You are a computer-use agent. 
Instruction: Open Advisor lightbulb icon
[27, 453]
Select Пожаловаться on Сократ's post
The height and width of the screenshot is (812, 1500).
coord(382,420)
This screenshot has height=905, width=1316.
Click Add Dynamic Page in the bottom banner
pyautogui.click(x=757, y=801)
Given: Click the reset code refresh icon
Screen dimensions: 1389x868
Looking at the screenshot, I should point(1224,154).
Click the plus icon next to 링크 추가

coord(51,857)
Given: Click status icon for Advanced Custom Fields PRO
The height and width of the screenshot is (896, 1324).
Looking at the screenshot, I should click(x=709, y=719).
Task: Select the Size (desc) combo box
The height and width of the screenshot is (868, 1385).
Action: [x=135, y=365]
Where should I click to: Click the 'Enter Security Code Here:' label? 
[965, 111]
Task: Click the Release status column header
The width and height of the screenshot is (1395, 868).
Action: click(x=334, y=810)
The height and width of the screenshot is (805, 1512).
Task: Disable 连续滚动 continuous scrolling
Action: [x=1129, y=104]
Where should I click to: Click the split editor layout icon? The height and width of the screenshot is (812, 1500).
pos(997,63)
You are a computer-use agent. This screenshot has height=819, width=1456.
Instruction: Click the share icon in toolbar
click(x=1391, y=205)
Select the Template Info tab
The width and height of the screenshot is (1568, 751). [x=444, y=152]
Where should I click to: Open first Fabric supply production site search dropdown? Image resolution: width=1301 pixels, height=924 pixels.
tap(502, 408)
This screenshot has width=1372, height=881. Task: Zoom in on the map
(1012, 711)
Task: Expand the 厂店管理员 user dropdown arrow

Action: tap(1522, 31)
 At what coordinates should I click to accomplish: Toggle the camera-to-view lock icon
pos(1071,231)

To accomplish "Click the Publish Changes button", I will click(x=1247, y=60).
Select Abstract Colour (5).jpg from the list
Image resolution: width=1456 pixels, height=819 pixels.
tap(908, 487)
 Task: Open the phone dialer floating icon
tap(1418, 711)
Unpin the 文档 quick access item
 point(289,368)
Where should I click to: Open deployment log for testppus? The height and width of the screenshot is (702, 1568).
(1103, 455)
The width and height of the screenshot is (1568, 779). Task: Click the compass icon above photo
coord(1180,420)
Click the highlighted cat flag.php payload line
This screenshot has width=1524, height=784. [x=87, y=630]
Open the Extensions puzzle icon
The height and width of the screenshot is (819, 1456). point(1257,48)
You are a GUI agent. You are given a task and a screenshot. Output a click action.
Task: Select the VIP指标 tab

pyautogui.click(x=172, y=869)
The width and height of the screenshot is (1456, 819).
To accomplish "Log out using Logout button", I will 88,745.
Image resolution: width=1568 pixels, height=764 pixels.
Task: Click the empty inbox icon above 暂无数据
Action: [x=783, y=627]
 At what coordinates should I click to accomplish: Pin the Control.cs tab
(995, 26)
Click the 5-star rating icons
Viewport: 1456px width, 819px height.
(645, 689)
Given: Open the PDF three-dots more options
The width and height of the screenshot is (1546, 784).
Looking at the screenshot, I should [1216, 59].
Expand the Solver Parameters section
· · · · · · ·
#### [GOAL OF THE EXERCISE]
The range runs from the line above containing "Image resolution: width=1456" to the line containing "The width and height of the screenshot is (1456, 819).", inclusive. Restate those lines word for word and no others.

#### [SOLUTION FOR THIS PROBLEM]
Image resolution: width=1456 pixels, height=819 pixels.
tap(908, 487)
 Task: Open the phone dialer floating icon
tap(1418, 711)
Unpin the 文档 quick access item
 point(289,368)
Where should I click to: Open deployment log for testppus? The height and width of the screenshot is (702, 1568).
(1103, 455)
The width and height of the screenshot is (1568, 779). Task: Click the compass icon above photo
coord(1180,420)
Click the highlighted cat flag.php payload line
This screenshot has width=1524, height=784. [x=87, y=630]
Open the Extensions puzzle icon
The height and width of the screenshot is (819, 1456). point(1257,48)
You are a GUI agent. You are given a task and a screenshot. Output a click action.
Task: Select the VIP指标 tab

pyautogui.click(x=172, y=869)
The width and height of the screenshot is (1456, 819).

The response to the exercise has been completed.